HPA, on the other hand, demonstrates an autosomal dominant pattern of inheritance. This condition presents as asymptomatic translucent whitish papules and plaques on the hands and feet. The lesions are persistent once they appear. Associated findings include an atopic diathesis and fine-textured scalp hair. The clinical and histopathological features of our patient appear to be consistent with those of hereditary papulotranslucent acrokeratoderma (HPA). Her translucent lesions are persistent and demonstrate an autosomal dominant mode of inheritance, as her maternal grandmother, mother, two half-brothers and sister all share similar symptoms. She has fine-textured scalp hair and reports a family history of atopy. Our patient's reactivity to water, however, is a prominent characteristic of aquagenic syringeal acrokeratoderma [7]. The shared features of both HPA and ASA in our patient provide strong evidence that these two conditions, while distinct entities, may be related within a family of diseases.
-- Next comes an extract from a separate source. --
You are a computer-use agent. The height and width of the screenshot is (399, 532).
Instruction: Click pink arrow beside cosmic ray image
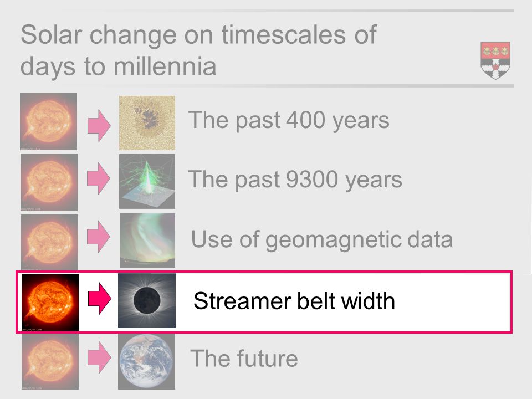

The pathogenesis of HPA is unclear. Because the lesions occur primarily on the palms and soles, physical trauma may play a role in initiating this condition [1]. Although symptoms typically begin during puberty, new lesions gradually stop appearing as the patient ages [1]. Specific treatments for HPA are not usually necessary because the condition is generally asymptomatic [6]. Our patient's lesions are bothersome only with respect to cosmetic concerns. Treatment with topical 12 percent ammonium lactate cream (Lac-Hydrin, Westwood-Squibb Pharmaceuticals, Buffalo, NY) applied to lesions has not resulted in a significant improvement in our patient's symptoms, although she admits to only occasional use of the cream.

The patient presented here demonstrates a new case of hereditary papulotranslucent acrokeratoderma, a rare autosomal dominant disease of the skin that is a variant of punctate keratoderma. Our patient's similarity to acquired aquagenic syringeal acrokeratoderma with respect to its dramatic reaction upon exposure to water may prompt the physician to more easily recognize this condition.


1. Onwukwe MF, Mihm MC Jr, Toda K. Hereditary papulotranslucent acrokeratoderma: a new variant of familial punctate keratoderma? Arch Dermatol 1973;108:108-10.

2. Koster W, Nasemann T. Hereditary papulotranslucent acrokeratoderma. Z Hautkr 1985;60:211-4.

3. Heymann WR. Hereditary papulotranslucent acrokeratoderma. Cutis 1998;61:29-30.

4. English JC III, McCollough ML. Transient reactive papulotranslucent acrokeratoderma. J Am Acad Dermatol 1996;34:686-7.

5. Lowes MA, Khaira GS, Holt D. Transient reactive papulotranslucent acrokeratoderma associated with cystic fibrosis. Australas J Dermatol 2000;41:172-4.

6. Yan AC, Aasi SZ, Alms WJ, et al. Aquagenic palmoplantar keratoderma. J Am Acad Dermatol 2001;44:696-9.

7. MacCormack MA, Wiss K, Malhotra R. Aquagenic syringeal acrokeratoderma: Report of two teenage cases. J Am Acad Dermatol 2001;45:124-6.

8. Itin PH, Lautenschlager S. Aquagenic syringeal acrokeratoderma (transient reactive papulotranslucent acrokeratoderma) Dermatology 2002;204:8-11.

9. Schmults C, Sidhu G, Urbanek RW. Aquagenic syringeal acrokeratoderma. Dermatology Online Journal 2003;9(4):27.

10. Betlloch I, Vergara G, Albares MP, Pascual J-C, Silvestre J-F, Botella R. Aquagenic keratoderma. J Euro Acad Dermatol Venereol 2003;17:306-7.